Description
If you feed a generator into a many=True schema, Marshmallow builds up the entire generator into memory before serializing it. This makes serializing a collection of many elements take longer and consume more memory than is necessary, possibly even exceeding the available memory of the system or time limits in the environment.
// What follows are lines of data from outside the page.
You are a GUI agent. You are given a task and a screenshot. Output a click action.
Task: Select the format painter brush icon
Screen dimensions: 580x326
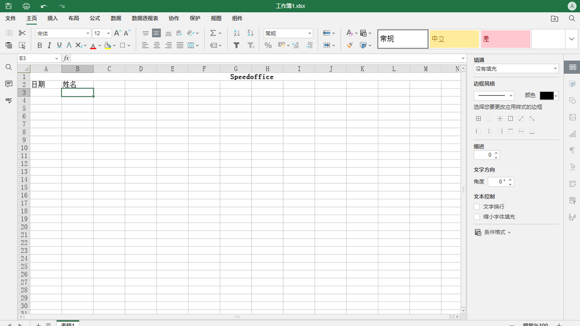(349, 45)
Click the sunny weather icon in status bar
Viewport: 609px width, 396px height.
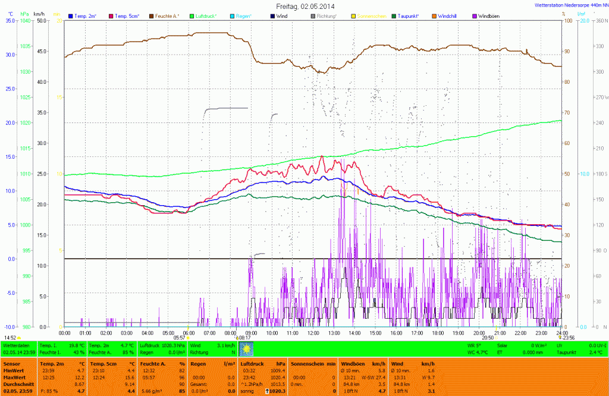[x=246, y=349]
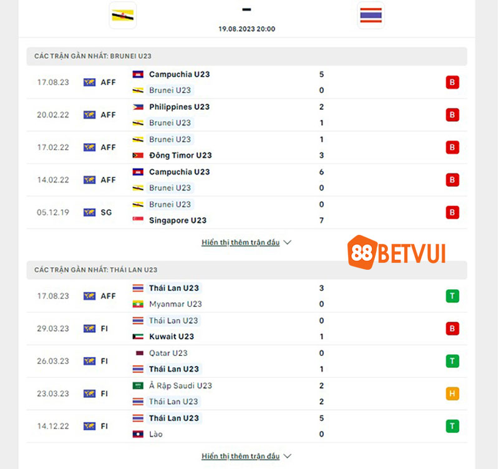Select the Đông Timor U23 team name
Image resolution: width=499 pixels, height=469 pixels.
click(x=180, y=155)
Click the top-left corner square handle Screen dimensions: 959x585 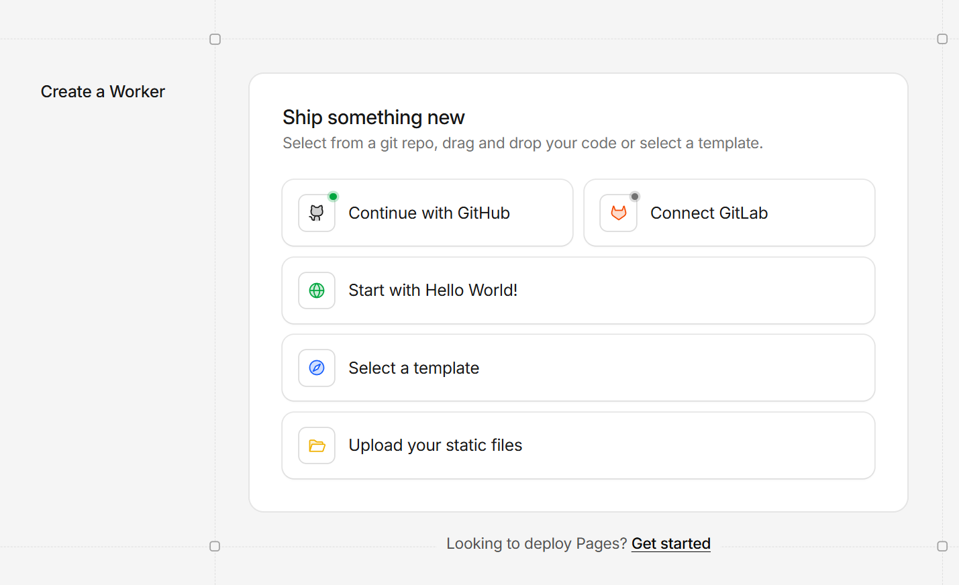[215, 40]
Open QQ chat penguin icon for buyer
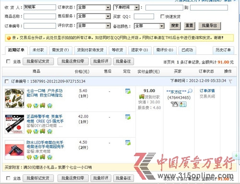 175,104

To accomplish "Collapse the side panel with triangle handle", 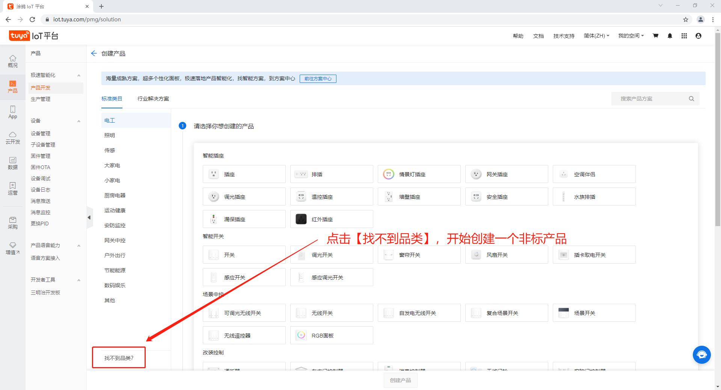I will [x=89, y=218].
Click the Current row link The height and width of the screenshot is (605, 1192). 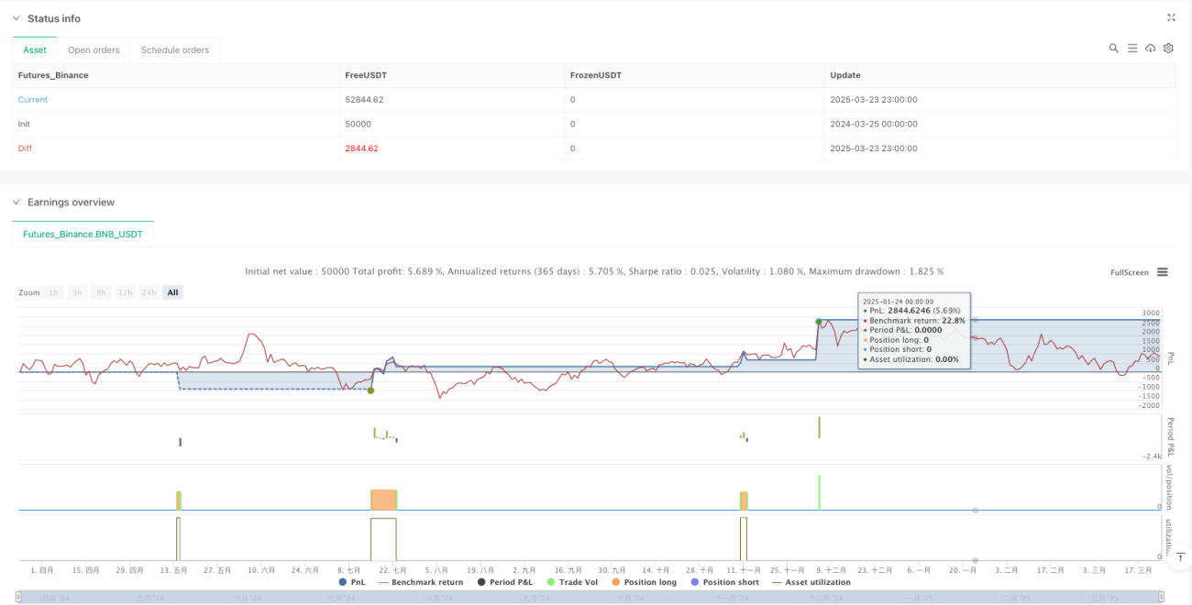click(33, 99)
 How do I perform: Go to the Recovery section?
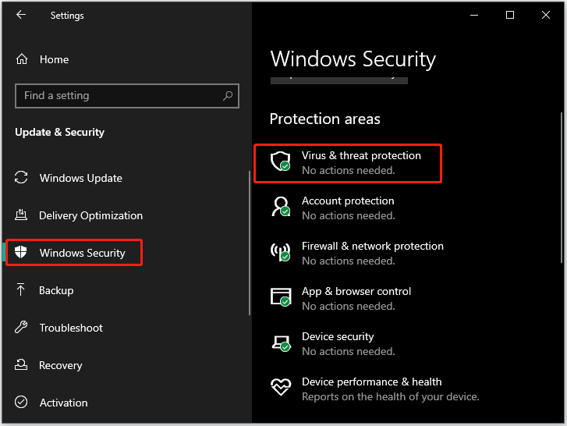(x=60, y=365)
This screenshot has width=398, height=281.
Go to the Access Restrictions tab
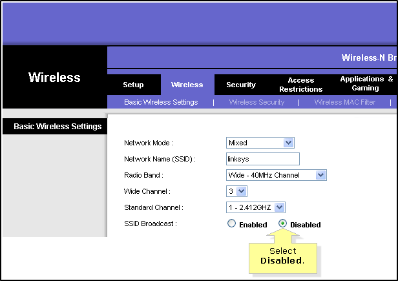[x=301, y=85]
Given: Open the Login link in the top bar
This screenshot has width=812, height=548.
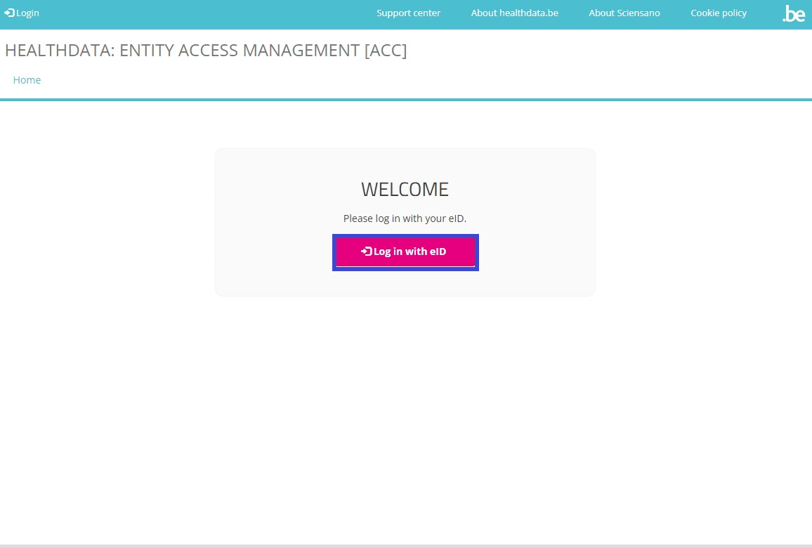Looking at the screenshot, I should point(27,13).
These concerns are especially common in web services, where Marshmallow is often used for serializing JSON response bodies, and where web workers often run in memory-constrained environments, and clients or gateways will time out if the service takes too long to start streaming a response.
Users can currently hack around this with something like this:
from typing import Iterable
from marshmallow import Schema
def dumps_many(obj: Iterable, schema: Schema):
schema.many = False
yield "["
it = iter(obj)
i = next(it, None)
while i is not None:
yield schema.dumps(i)
i = next(it, None)
if i is not None:
yield ","
yield "]"
schema.many = True
if __name__ == "__main__":
import sys
from marshmallow.fields import Int
class MySchema(Schema):
i = Int(required=True)
obj = (dict(i=i) for i in range(int(sys.argv[1])))
print(repr("".join(dumps_many(obj, MySchema(many=True)))))
# $ python3 foo.py 0
# '[]'
# $ python3 foo.py 1
# '[{"i": 0}]'
# $ python3 foo.py 2
# '[{"i": 0},{"i": 1}]'
# $ python3 foo.py 9999999999999 # you get the idea
# ...
But it would be great if Marshmallow offered first-class support for this.
Looks like this was previously discussed briefly in https://github.com/marshmallow-code/marshmallow/pull/1164#issuecomment-473316007 where @deckar01 said
We might want to explore streaming with generators in 3.x.
Is now a good time to add this to Marshmallow v3? Could be another really strong reason for v2 users to upgrade.
Thanks for your consideration and for the great work on Marshmallow!